I’ve got her for the holidays. What was Paris going to do with her anyway? Ruin her, Rachel, that’s what. She’d have come back terribly angular and filled with ennui.

Sylvia protests playfully.

Oh, Daddy! You love France.

He shrugs, turns the corners of his mouth downward, and rolls his eyes.

La vie, c’est une chose pareille obscurité .

Stop being naughty, Sylvia insists.

She smiles at her father, fondly collaborative, and links her arm through his. He kisses her hair like an adoring, neuter lover. Under the expressionless, obscuring beauty, Rachel tries to discern her age — twenty, perhaps a shade older, though she could pass for sixteen.

I don’t even like Paris, Sylvia says. Too much stone and no green anywhere. Our city parks are bliss, aren’t they?

The question has been directed towards Rachel, who nods politely, though she would not go so far in praise for a few boating lakes and stretches of shorn grass.

That’s because nature is in the British soul, Thomas says. We must recreate it wherever we can, or we’ll go mad.

Their enthusiasm and positivity is like a miasma. It could be a scene from the back pages of a society magazine, Rachel thinks, or a parody. Father and daughter are clearly used to holding court together; they are mesmerising and faintly sickening to watch — polished, too enjoying of each other for the average family. She cannot imagine such a relationship with a parent. She and Binny could barely manage three sentences without barbs or sarcasm. Sylvia is obviously well schooled in elegance and courtesy, with only enough of the coquette remaining to seem unspoilt. When she raises her glass of champagne, she barely sips. Her colouring — the light English umber and lash-less, crescent-shaped blue eyes — is presumably the dead mother’s.

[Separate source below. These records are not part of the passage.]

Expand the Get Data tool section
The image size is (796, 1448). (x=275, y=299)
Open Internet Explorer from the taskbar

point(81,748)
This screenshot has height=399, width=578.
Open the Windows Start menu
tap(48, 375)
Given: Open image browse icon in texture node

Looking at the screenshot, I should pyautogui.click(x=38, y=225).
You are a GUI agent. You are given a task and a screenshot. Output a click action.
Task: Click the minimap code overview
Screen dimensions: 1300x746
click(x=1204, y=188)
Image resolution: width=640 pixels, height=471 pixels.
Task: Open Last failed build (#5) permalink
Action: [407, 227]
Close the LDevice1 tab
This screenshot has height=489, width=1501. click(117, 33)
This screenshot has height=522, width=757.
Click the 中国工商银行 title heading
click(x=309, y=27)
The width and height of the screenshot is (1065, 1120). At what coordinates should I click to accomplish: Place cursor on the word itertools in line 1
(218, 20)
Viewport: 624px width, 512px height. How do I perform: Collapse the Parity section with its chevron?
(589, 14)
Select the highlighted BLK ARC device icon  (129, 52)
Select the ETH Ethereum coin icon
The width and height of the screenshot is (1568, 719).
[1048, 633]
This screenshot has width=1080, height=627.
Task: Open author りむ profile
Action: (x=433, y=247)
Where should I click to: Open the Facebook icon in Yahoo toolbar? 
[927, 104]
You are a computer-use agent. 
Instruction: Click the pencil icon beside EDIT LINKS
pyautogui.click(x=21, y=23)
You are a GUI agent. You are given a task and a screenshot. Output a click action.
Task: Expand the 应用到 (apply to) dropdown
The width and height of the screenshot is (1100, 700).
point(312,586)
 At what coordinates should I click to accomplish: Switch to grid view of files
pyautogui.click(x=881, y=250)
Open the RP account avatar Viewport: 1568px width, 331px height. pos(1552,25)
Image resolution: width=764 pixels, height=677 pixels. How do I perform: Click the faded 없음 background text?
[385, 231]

How about some music, Soo-Bear, her father suggests.

Yes!

She crosses the room to a discreet piece of equipment in a cabinet. She moves with extreme, but sexless, grace. The dress drifts a few millimetres from her hips and chest, its creases flocking and darkening as she moves. A demure but flattering item, the kind of thing lesser royalty might wear. Thomas Pennington asks if Rachel has any requests. She does not — she could not name an album or a band if she tried.

Put on something to annoy you-know-who, he says to his daughter, mischievously.

He seems less restive than previously, as if the presence of the daughter has a calming effect. The kind of man who fares better in female or familial company, perhaps. The older son, Leo, is absent. There are dark rumours, passed on to Rachel by Binny during her stay. A drop-out, a hellion. Talk of disinheritance, though it is hard, given the current show of unity and wholesomeness, to imagine rifts in this family. Thomas raises his glass.